Print the data below unchanged, from its first line through the line with "Гарантия и возврат (972, 2012)", including both of those lines.

= Extracted records =
[start]
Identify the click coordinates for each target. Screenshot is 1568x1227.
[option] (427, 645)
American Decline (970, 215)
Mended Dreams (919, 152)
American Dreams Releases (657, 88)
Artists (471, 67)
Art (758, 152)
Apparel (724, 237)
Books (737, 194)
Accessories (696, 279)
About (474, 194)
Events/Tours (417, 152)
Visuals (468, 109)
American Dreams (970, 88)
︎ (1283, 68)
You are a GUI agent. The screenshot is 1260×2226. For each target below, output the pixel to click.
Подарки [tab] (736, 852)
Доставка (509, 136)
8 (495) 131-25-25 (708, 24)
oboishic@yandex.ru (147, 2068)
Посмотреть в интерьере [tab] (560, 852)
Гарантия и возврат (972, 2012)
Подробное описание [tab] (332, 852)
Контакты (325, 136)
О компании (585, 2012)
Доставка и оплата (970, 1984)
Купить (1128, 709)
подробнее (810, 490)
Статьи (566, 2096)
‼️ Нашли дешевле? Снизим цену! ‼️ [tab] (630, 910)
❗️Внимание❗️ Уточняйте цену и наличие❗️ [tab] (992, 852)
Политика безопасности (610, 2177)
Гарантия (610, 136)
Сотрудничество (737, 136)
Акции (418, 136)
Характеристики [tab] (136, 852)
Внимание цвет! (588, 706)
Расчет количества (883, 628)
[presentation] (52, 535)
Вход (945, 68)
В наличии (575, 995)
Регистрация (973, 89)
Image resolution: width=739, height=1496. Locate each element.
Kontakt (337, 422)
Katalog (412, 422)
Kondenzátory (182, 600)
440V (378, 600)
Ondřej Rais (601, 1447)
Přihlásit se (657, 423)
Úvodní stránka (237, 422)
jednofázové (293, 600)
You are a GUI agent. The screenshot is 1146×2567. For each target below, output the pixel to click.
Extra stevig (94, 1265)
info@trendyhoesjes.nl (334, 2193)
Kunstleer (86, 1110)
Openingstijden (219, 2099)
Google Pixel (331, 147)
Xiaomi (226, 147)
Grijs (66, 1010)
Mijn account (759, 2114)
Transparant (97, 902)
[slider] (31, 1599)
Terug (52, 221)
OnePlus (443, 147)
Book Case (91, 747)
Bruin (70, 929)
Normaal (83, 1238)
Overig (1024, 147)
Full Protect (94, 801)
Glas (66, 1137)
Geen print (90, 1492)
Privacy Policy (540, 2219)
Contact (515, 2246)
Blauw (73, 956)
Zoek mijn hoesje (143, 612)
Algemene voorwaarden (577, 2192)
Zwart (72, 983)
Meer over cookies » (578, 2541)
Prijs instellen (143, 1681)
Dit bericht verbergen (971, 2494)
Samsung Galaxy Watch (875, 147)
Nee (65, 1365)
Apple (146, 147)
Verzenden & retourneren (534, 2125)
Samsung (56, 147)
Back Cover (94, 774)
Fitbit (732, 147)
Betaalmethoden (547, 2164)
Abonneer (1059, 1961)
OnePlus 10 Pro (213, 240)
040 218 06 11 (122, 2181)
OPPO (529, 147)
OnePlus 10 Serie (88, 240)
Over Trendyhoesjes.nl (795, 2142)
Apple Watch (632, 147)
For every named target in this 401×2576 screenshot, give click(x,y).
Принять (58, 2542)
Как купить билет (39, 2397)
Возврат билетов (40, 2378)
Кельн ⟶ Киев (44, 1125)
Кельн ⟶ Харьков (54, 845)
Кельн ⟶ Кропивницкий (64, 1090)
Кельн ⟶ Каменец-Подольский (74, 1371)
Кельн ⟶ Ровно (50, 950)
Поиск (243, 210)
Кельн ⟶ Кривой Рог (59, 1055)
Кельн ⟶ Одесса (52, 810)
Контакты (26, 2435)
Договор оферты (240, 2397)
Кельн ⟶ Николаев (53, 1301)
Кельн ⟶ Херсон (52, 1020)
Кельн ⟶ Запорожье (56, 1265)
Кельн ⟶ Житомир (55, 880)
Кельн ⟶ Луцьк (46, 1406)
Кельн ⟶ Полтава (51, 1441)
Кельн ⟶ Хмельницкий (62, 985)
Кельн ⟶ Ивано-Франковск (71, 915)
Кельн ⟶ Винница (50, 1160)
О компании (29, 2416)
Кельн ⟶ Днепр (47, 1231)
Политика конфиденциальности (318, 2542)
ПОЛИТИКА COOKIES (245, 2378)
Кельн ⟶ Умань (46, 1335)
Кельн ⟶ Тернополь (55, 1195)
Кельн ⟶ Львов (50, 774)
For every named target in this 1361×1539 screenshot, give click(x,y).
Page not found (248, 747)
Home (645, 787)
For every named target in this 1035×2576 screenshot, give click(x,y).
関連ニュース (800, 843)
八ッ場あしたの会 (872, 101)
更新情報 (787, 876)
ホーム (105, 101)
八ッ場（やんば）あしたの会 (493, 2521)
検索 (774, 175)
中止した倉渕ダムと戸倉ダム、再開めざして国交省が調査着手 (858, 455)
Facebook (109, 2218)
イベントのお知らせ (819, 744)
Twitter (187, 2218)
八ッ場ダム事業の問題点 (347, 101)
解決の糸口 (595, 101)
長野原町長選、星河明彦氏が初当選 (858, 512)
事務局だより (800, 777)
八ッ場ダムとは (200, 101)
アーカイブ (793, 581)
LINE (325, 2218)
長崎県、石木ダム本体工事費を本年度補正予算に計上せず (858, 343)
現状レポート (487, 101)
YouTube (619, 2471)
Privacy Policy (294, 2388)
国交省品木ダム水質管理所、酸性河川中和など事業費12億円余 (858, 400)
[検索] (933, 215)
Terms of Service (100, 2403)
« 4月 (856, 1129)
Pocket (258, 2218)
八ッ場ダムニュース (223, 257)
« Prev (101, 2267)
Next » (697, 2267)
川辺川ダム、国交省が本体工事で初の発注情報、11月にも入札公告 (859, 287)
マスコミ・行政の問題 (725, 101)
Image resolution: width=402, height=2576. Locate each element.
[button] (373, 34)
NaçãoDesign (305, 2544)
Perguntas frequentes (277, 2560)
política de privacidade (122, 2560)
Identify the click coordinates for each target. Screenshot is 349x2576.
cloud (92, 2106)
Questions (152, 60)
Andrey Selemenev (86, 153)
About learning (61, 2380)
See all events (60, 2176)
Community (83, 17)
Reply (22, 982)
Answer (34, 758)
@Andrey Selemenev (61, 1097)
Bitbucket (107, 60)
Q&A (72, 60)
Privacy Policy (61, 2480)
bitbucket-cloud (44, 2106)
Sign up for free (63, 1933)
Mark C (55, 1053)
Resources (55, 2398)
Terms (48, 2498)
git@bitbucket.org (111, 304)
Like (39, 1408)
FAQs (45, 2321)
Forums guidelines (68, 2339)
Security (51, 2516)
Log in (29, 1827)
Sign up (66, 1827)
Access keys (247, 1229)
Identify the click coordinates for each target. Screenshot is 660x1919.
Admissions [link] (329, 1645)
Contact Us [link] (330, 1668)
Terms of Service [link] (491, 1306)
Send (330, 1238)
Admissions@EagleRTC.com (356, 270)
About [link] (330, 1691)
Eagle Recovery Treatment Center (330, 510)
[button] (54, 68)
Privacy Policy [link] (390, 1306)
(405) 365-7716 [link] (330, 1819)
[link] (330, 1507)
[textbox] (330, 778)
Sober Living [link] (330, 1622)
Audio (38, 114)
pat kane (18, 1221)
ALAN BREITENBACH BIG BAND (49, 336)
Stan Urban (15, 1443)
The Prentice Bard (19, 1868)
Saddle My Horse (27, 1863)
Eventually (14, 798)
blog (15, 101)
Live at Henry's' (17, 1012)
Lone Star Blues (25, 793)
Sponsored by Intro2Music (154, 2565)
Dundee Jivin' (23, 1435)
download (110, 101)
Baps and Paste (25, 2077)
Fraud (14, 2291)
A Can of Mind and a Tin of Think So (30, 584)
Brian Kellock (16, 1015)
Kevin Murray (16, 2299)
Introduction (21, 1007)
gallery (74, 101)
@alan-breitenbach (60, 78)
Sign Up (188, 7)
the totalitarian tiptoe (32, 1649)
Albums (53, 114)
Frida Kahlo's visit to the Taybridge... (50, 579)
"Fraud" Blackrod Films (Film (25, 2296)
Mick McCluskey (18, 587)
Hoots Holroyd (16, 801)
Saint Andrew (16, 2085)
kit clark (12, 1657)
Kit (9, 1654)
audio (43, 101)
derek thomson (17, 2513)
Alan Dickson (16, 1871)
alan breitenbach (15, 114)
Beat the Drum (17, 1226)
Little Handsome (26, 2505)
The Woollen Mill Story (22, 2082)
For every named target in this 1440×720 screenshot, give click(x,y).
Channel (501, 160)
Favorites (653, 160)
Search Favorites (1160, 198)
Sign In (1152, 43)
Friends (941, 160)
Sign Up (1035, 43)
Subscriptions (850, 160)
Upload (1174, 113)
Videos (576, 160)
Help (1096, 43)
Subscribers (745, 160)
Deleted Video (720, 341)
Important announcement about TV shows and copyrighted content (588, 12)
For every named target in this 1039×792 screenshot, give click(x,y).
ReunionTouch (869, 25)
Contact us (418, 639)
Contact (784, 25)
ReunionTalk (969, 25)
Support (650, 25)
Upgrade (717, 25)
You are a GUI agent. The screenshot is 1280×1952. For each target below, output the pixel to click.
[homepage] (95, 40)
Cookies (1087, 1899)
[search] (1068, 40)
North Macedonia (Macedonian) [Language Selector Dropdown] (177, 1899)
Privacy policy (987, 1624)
[end]
= FINISHED ANSWER =
Identify the click coordinates for each target. Screenshot is 1568x1227.
[option] (427, 645)
American Decline (970, 215)
Mended Dreams (919, 152)
American Dreams Releases (657, 88)
Artists (471, 67)
Art (758, 152)
Apparel (724, 237)
Books (737, 194)
Accessories (696, 279)
About (474, 194)
Events/Tours (417, 152)
Visuals (468, 109)
American Dreams (970, 88)
︎ (1283, 68)
You are a GUI agent. The screenshot is 1260×2226. For each target below, output the pixel to click.
Подарки [tab] (736, 852)
Доставка (509, 136)
8 (495) 131-25-25 (708, 24)
oboishic@yandex.ru (147, 2068)
Посмотреть в интерьере [tab] (560, 852)
Гарантия и возврат (972, 2012)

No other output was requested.